Combien de photos de lui recouvraient la peinture rouge de la chambre de la jeune fille ? Cinquante ? Cent ? Deux-cents ? C'était le plus souvent des posters pour des pubs de True Perfection ou bien des photos de défilés. Parfois d'autres, plus naturelles, prises en toute discrétion lors d'une inattention générale.
Timothée K. L'idole de True Perfection. L'image de la marque, la vraie perfection. Prune l'aimait tant. Prune pensait tant à lui. Prune n'avait que son visage en tête. Et pourtant Prune n'était pas folle. Peut-être juste de lui. Elle s'affala sur son lit, respirant son parfum : Real Men de True Perfection. Elle inspira fort, se shootant à cette odeur qui lui était si familière et si indispensable, s'imprégnant de la douceur de sa senteur.
Timothée K. L'ange illuminant le monde de sa perfection. Prune. L'humaine sombrant dans les vices cachés de la beauté.
Fistful Of Love se mit à vibrer sur la couette moelleuse de Prune. Une des chansons préférées de Timothée K d'après sa dernière interview. Une petite enveloppe sur l'écran du dernier Iphone customisé par True Perfection Corporation indiquait qu'il s'agissait d'un sms.
« Jte rapporte le cours de maths demain avec la correction du dernier contrôle. Bisouxxx, jtdr. Barbara. »
Le texto sentait la lèche à plein nez. Combien possédait Prune de petits toutous dans le genre de Barbara ? Elle ne les comptait plus. Si nombreux. Si bêtes. Si intéressés. Si faux. Si pitoyables. A son service, prêts à tout pour obtenir ne serait-ce qu'un regard démontrant une once d'intérêts à leur égard. S'ils savaient ô combien elle se foutait d'eux. Combien ils n'avaient aucune chance de prendre une infime parcelle de place dans son c½ur. Ils ignoraient que tout était déjà complet, occupé par une seule et même personne. Effrayant.

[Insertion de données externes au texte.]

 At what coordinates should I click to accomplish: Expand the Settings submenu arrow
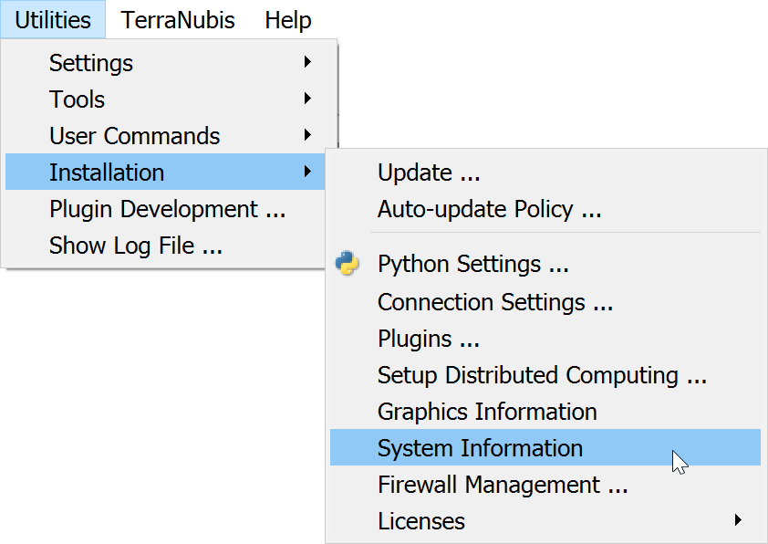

Le soleil était à peine levé, une brume légère régnait sur la ville endormie. Prune sortait doucement de sa torpeur. La moustiquaire de nylon trônant au-dessus de son lit l'enveloppait dans une bulle rassurante, protégeant ainsi ses rêves de la dureté de la réalité. Sept heures allaient bientôt sonner, annonçant le début d'une suite d'évènements pathétiques et quotidiens. Le lycée, pour Prune, était une grande cuve remplie d'insignifiants moustiques la suivant à la trace, avides de gouter à son sang et à son pouvoir.
Le pouvoir de Prune : être la fille du directeur de True Perfection Corporation.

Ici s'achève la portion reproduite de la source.